**WORK TO COMPLETE**
Reproduce the entries below without any changes, starting with the line that contains "Open the #HarryPotterLiveTweet hashtag" and going on through the line that contains "tap(273, 456)".

# # # #

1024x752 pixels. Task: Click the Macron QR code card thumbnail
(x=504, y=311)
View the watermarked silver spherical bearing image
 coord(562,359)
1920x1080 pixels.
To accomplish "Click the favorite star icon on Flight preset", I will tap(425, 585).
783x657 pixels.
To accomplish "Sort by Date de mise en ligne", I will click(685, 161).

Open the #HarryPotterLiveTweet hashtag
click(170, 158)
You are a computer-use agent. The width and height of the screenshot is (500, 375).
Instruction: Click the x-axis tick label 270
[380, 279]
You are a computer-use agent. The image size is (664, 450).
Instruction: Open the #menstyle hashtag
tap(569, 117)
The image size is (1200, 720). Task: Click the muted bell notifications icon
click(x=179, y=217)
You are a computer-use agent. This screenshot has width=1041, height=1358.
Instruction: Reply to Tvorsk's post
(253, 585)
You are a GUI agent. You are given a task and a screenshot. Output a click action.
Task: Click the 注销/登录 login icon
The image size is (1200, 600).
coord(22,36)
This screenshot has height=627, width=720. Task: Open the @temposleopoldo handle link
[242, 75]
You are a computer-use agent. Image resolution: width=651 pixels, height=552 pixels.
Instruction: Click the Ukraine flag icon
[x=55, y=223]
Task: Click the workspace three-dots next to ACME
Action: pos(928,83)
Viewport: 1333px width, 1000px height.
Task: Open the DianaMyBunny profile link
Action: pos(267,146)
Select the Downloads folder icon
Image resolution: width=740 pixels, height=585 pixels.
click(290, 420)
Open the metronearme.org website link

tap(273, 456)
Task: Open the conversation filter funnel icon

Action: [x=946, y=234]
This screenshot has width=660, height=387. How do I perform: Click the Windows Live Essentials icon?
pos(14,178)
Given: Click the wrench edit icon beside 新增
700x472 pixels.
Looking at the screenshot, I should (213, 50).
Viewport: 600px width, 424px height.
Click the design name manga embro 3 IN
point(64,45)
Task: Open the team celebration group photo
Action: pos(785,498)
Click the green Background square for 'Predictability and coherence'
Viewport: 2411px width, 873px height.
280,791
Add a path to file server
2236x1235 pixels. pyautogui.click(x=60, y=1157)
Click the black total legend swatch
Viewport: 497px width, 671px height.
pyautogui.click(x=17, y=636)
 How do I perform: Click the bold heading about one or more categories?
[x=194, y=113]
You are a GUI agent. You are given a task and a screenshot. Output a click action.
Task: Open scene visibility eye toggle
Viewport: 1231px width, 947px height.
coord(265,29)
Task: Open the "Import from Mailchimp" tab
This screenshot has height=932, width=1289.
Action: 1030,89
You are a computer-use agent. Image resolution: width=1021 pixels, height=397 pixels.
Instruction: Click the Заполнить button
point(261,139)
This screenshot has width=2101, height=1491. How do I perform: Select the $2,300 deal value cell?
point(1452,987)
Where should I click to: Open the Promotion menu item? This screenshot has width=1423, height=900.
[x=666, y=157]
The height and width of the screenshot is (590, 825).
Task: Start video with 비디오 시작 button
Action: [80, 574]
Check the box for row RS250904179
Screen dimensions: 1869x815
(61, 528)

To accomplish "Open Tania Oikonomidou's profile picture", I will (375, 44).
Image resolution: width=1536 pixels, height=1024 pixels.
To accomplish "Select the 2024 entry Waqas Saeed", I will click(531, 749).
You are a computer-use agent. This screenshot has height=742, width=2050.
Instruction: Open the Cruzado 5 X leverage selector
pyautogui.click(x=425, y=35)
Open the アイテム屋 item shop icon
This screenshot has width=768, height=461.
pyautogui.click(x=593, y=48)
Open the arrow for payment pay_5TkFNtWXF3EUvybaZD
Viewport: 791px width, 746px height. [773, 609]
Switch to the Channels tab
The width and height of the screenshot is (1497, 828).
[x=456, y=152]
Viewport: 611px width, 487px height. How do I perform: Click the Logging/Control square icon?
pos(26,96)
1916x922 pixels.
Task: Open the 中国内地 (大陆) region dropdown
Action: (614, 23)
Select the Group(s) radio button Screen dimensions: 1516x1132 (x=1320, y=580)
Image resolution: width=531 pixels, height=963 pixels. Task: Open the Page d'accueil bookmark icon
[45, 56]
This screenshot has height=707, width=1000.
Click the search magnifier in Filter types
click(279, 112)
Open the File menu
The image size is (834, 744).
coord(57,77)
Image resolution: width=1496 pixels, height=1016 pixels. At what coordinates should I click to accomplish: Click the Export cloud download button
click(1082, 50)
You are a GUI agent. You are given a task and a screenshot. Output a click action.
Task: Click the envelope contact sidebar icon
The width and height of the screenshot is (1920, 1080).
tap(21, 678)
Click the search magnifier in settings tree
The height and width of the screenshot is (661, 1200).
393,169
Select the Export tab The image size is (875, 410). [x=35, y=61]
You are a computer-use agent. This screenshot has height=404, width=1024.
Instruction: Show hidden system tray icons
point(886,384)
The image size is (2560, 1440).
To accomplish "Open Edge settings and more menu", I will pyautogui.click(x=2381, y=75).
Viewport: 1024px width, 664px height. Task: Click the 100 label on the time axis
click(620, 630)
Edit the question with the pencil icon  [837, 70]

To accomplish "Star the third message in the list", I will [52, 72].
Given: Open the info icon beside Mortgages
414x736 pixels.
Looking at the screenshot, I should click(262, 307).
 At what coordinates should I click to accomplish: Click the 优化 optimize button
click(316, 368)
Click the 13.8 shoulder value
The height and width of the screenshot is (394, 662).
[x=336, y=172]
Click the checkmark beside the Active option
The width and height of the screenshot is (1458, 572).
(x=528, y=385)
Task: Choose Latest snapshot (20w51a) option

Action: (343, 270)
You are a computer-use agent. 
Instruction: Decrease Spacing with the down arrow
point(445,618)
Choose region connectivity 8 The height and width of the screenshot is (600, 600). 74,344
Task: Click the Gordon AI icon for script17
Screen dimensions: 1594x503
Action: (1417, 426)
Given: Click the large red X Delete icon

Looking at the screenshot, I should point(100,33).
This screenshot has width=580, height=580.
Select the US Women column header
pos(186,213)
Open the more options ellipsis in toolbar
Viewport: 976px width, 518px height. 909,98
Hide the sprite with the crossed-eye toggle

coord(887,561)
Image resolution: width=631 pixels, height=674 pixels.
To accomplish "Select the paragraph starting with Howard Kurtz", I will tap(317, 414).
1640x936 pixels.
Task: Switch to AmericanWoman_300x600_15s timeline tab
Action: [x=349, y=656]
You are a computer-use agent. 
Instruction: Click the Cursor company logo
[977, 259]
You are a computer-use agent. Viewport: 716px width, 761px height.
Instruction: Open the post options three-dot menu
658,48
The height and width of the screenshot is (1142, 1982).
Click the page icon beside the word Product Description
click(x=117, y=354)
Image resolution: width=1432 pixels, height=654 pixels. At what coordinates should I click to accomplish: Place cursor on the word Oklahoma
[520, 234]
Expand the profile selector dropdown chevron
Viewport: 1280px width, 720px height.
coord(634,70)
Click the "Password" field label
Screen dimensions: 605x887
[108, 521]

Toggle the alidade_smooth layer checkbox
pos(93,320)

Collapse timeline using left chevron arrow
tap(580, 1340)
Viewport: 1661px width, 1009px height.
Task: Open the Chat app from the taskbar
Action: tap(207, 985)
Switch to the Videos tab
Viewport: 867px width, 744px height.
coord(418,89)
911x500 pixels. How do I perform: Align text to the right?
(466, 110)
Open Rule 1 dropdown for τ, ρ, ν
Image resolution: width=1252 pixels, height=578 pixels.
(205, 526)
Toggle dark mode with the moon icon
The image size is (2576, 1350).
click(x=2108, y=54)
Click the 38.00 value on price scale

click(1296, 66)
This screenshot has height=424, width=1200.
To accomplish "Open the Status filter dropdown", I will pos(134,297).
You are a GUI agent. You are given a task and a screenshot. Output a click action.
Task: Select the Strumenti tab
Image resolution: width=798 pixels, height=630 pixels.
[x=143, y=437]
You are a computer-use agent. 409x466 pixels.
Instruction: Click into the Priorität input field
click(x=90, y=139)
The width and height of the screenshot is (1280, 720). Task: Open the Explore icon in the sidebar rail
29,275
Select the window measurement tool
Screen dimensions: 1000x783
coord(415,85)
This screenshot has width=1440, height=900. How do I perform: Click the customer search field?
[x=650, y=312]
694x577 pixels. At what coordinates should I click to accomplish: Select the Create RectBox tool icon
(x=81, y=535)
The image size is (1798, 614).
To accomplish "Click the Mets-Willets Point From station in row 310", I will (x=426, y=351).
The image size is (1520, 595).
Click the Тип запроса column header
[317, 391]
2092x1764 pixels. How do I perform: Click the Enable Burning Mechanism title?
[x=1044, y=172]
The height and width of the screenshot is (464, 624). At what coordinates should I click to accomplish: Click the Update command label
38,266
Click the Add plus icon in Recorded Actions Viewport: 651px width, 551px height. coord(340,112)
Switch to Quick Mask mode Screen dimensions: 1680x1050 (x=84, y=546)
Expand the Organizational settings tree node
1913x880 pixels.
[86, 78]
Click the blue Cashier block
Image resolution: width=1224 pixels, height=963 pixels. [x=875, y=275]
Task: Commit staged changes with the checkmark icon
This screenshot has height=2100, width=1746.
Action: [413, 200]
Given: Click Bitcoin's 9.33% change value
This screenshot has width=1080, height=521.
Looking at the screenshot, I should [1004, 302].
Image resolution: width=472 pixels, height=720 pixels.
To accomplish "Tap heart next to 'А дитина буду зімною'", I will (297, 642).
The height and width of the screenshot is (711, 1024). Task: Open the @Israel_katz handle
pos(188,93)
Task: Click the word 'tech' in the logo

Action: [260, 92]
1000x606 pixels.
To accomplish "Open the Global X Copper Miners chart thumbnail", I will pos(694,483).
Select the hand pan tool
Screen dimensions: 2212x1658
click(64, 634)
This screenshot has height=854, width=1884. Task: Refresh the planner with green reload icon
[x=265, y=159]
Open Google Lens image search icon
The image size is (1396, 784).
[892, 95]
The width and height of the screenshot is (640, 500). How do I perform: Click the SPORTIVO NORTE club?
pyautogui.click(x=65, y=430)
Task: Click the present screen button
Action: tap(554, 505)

# # # #

**SOLUTION**
Open the #HarryPotterLiveTweet hashtag
click(170, 158)
You are a computer-use agent. The width and height of the screenshot is (500, 375).
Instruction: Click the x-axis tick label 270
[380, 279]
You are a computer-use agent. The image size is (664, 450).
Instruction: Open the #menstyle hashtag
tap(569, 117)
The image size is (1200, 720). Task: Click the muted bell notifications icon
click(x=179, y=217)
You are a computer-use agent. This screenshot has width=1041, height=1358.
Instruction: Reply to Tvorsk's post
(253, 585)
You are a GUI agent. You are given a task and a screenshot. Output a click action.
Task: Click the 注销/登录 login icon
The image size is (1200, 600).
coord(22,36)
This screenshot has height=627, width=720. Task: Open the @temposleopoldo handle link
[242, 75]
You are a computer-use agent. Image resolution: width=651 pixels, height=552 pixels.
Instruction: Click the Ukraine flag icon
[x=55, y=223]
Task: Click the workspace three-dots next to ACME
Action: pos(928,83)
Viewport: 1333px width, 1000px height.
Task: Open the DianaMyBunny profile link
Action: pos(267,146)
Select the Downloads folder icon
Image resolution: width=740 pixels, height=585 pixels.
click(290, 420)
Open the metronearme.org website link

tap(273, 456)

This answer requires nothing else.